Shared-unique Features and Task-aware Prioritized Sampling on Multi-task Reinforcement Learning

Po-Shao Lin,Jia-Fong Yeh,Yi-Ting Chen,Winston H. Hsu
2024-06-02
Abstract:We observe that current state-of-the-art (SOTA) methods suffer from the performance imbalance issue when performing multi-task reinforcement learning (MTRL) tasks. While these methods may achieve impressive performance on average, they perform extremely poorly on a few tasks. To address this, we propose a new and effective method called STARS, which consists of two novel strategies: a shared-unique feature extractor and task-aware prioritized sampling.

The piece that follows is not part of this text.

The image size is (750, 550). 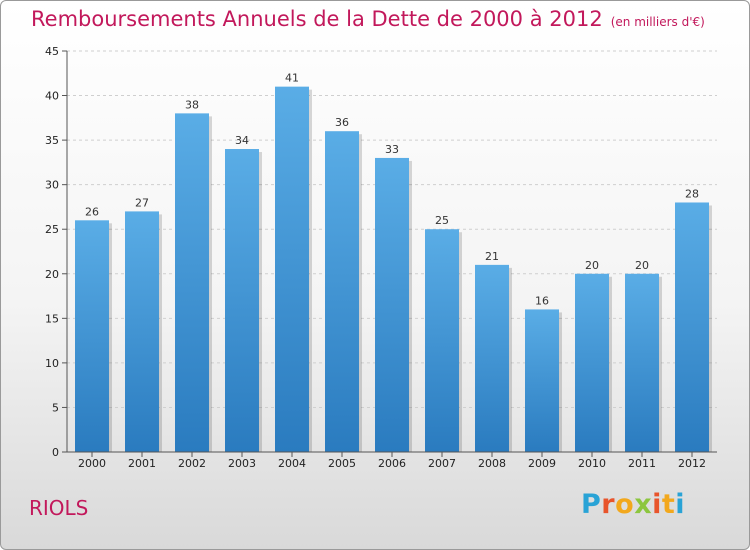 What do you see at coordinates (52, 364) in the screenshot?
I see `y-tick-label: 10` at bounding box center [52, 364].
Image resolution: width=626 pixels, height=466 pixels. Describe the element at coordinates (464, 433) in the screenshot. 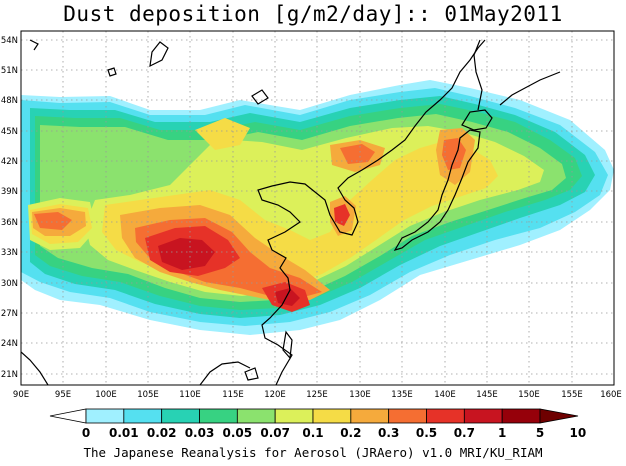

I see `colorbar-label: 0.7` at that location.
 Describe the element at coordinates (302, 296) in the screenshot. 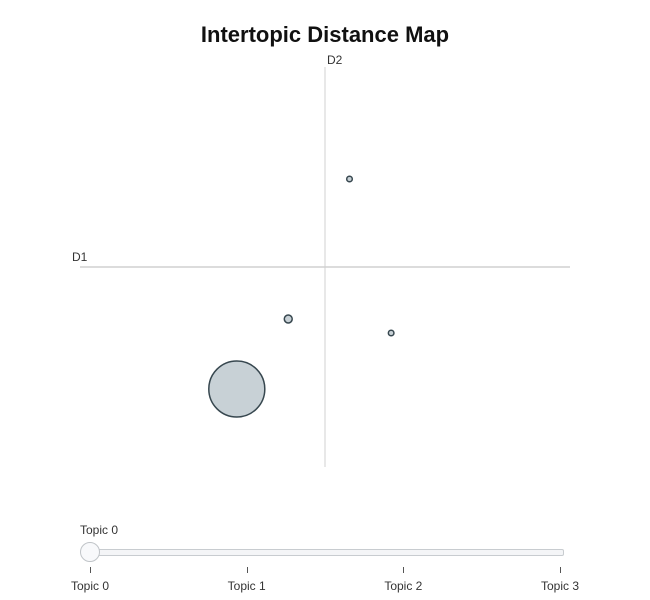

First, the shared-unique feature extractor learns both shared and task-specific features to enable better synergy of knowledge between different tasks. Second, the task-aware sampling strategy is combined with the prioritized experience replay for efficient learning on tasks with poor performance. The effectiveness and stability of our STARS are verified through experiments on the mainstream Meta-World benchmark. From the results, our STARS statistically outperforms current SOTA methods and alleviates the performance imbalance issue. Besides, we visualize the learned features to support our claims and enhance the interpretability of STARS.

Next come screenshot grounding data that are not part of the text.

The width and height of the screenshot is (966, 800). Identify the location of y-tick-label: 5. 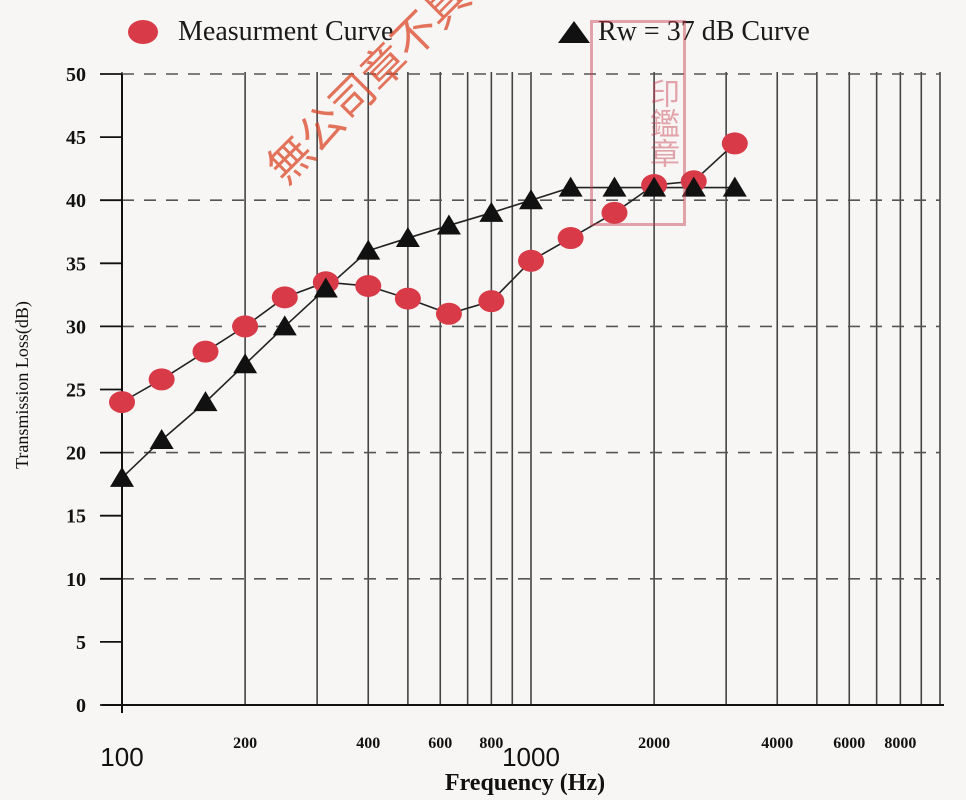
(81, 643).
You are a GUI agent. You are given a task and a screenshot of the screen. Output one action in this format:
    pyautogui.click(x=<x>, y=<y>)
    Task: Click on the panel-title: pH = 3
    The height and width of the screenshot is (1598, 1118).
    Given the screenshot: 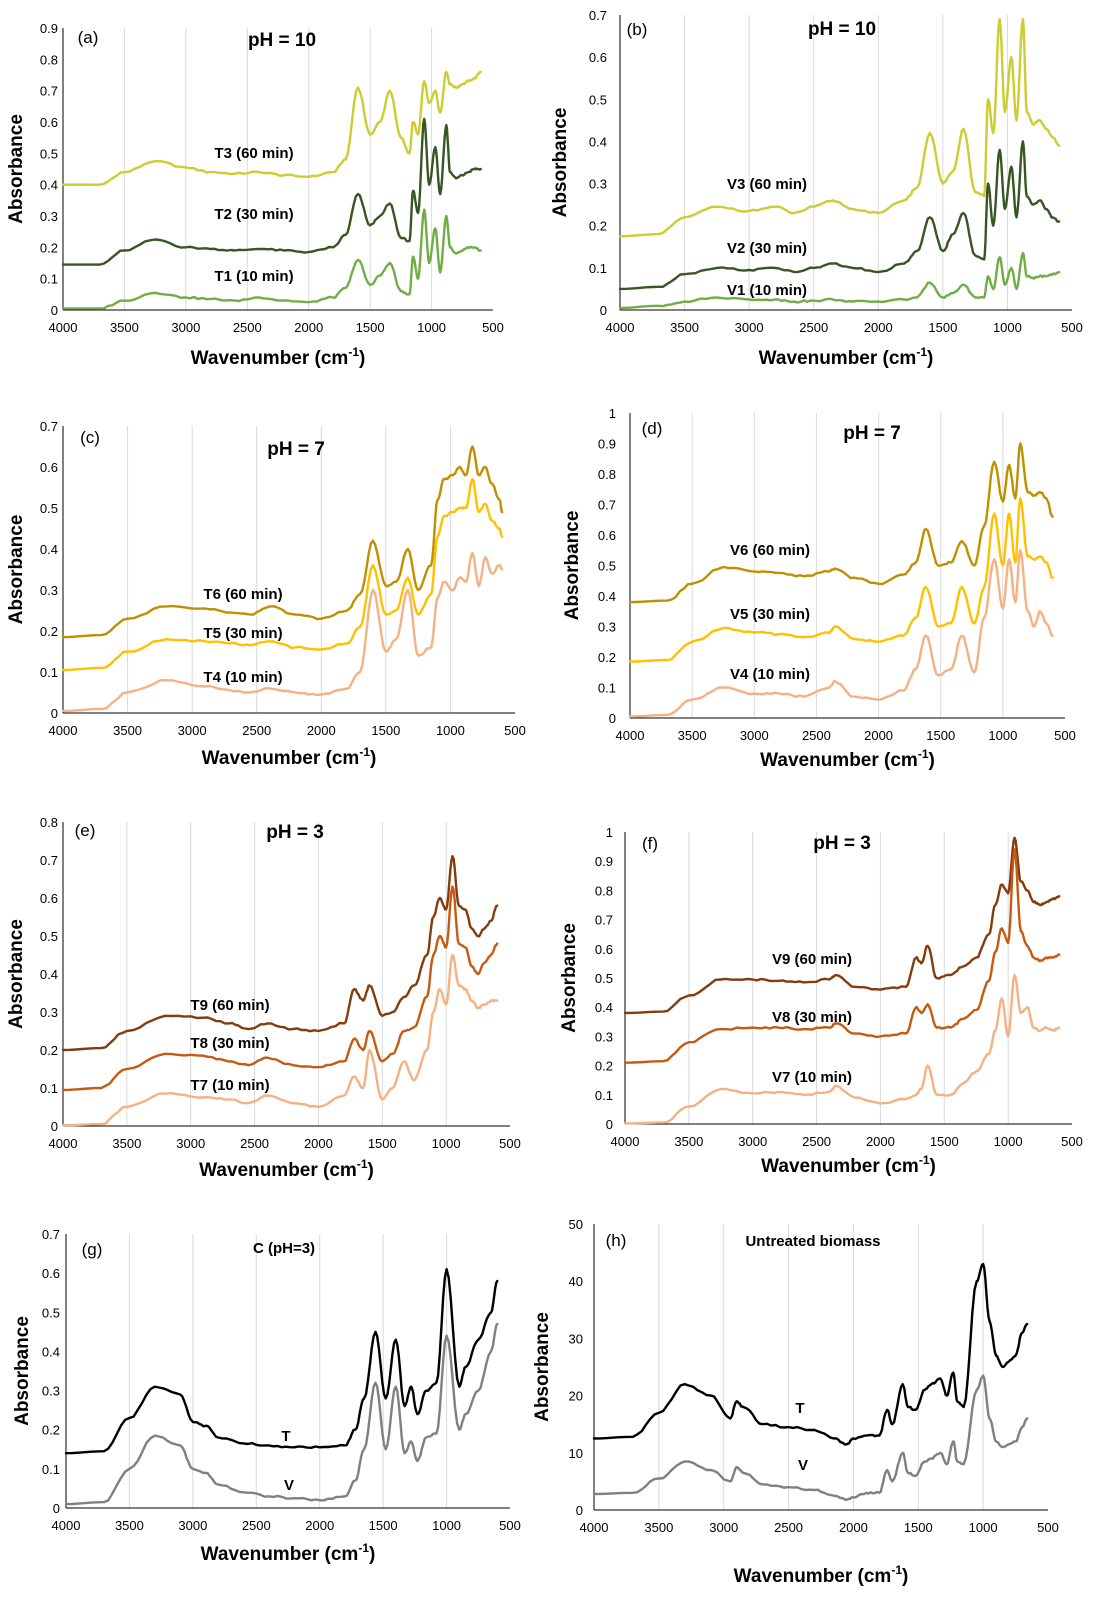 What is the action you would take?
    pyautogui.click(x=842, y=844)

Machine Learning,Artificial Intelligence
What problem does this paper attempt to address?
This paper focuses on the issue of performance imbalance in Multi-Task Reinforcement Learning (MTRL). Existing state-of-the-art methods may perform well on average, but poorly on specific tasks. To address this problem, the paper proposes a new approach called STARS, which consists of two innovative strategies: Shared-Unique Feature Extractor and Task-Aware Priority Sampling. The Shared-Unique Feature Extractor learns shared features among tasks and task-specific features to facilitate knowledge collaboration across different tasks. The Task-Aware Sampling Strategy combines prioritized experience replay to efficiently handle underperforming tasks and dynamically adjust the number of samples. Experiments on the mainstream Meta-World benchmark validate STARS, showing that it statistically outperforms the current state-of-the-art methods and mitigates the performance imbalance issue. Additionally, the paper enhances the interpretability of STARS by visualizing the learned features. The paper suggests that the performance imbalance issue may arise from the ineffective utilization of shared and unique task features, as well as the lack of dynamic attention adjustment based on task performance differences. STARS addresses these issues through its design, improving stability and performance across tasks.